Exercise task.
Recast each line of the data below as one string in a JSON list, leaving out blank lines and the pictures.

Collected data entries
○ ○ ○

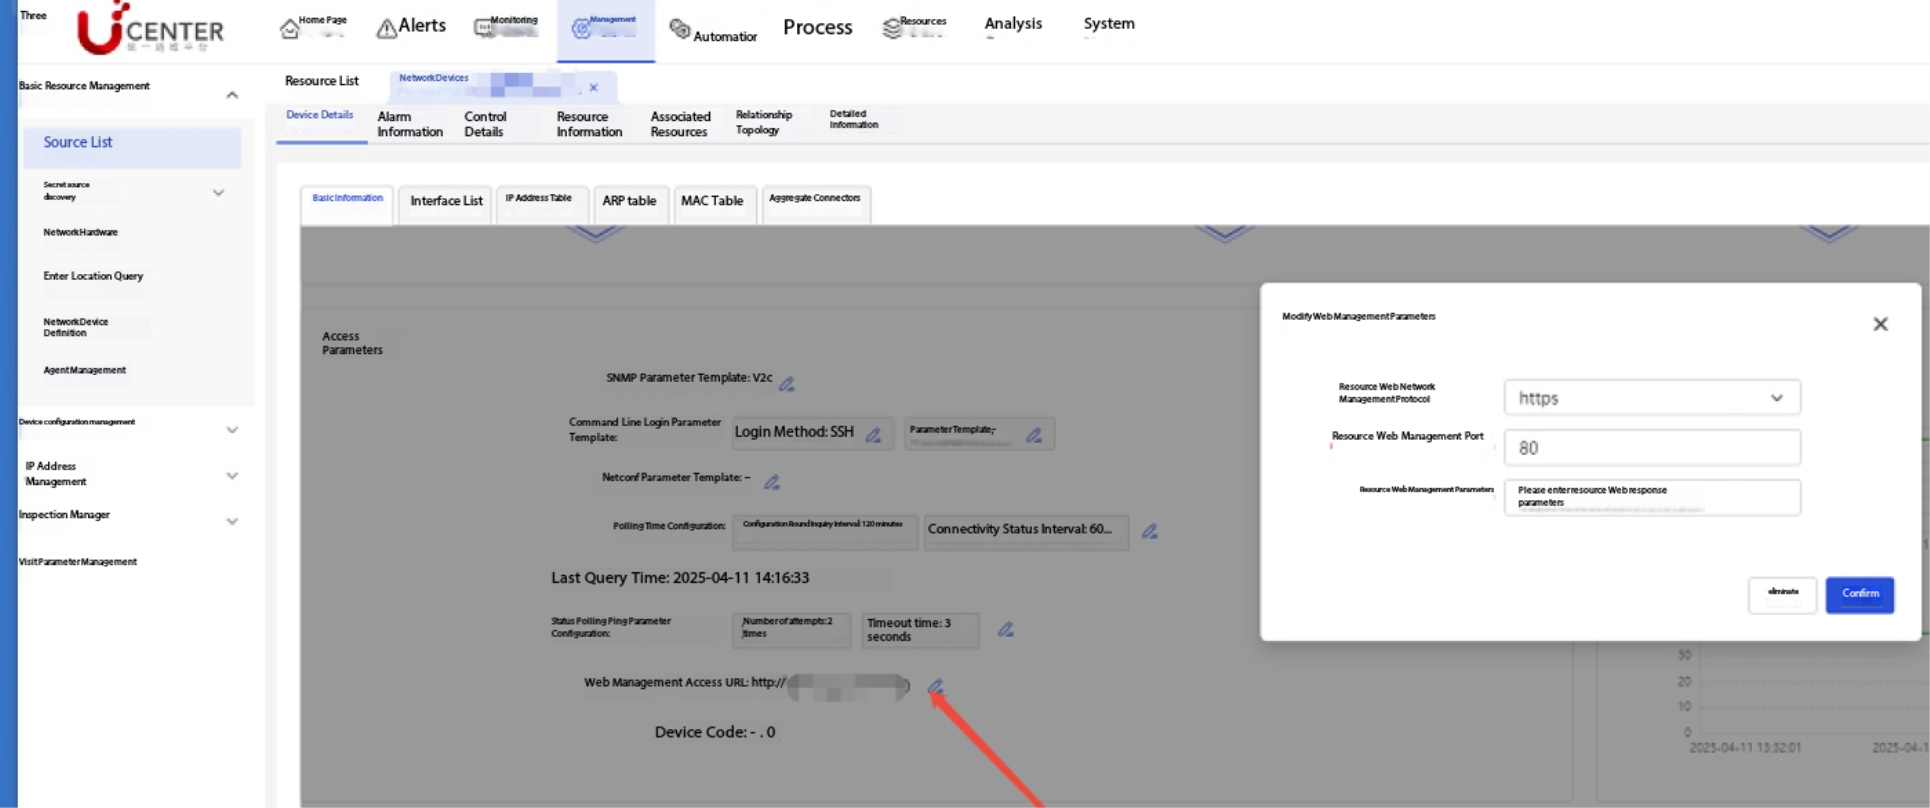The image size is (1930, 808).
Task: Expand the IP Address Management menu
Action: pyautogui.click(x=232, y=476)
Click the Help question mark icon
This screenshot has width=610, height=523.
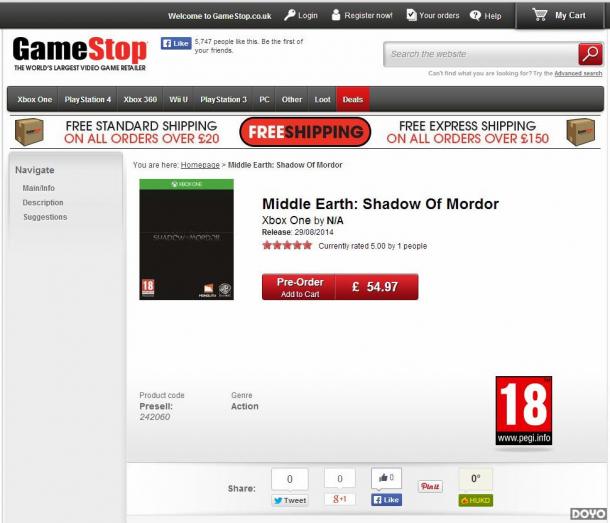(475, 15)
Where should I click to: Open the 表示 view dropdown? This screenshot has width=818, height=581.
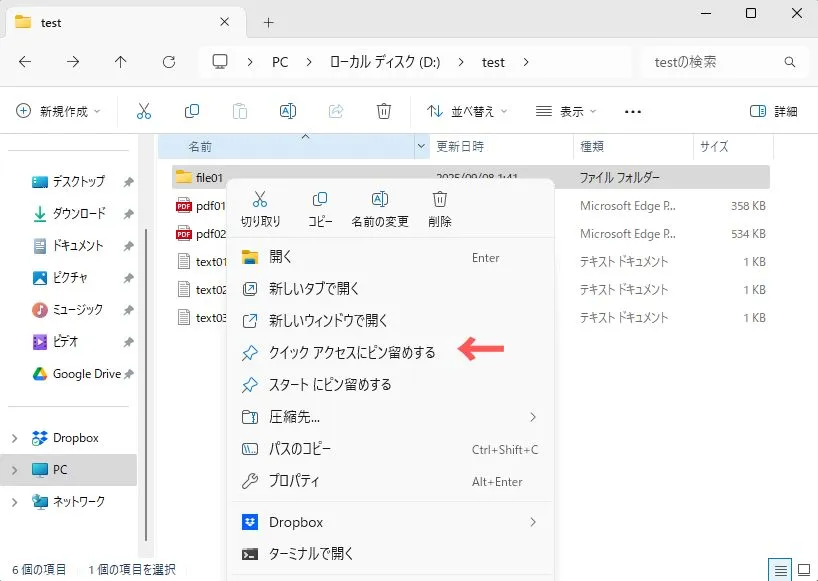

○ ○ ○

Exercise solution.
[
  "The image size is (1930, 808).",
  "Task: Expand the IP Address Management menu",
  "Action: pyautogui.click(x=232, y=476)",
  "Click the Help question mark icon",
  "This screenshot has width=610, height=523.",
  "(475, 15)",
  "Where should I click to: Open the 表示 view dropdown? This screenshot has width=818, height=581."
]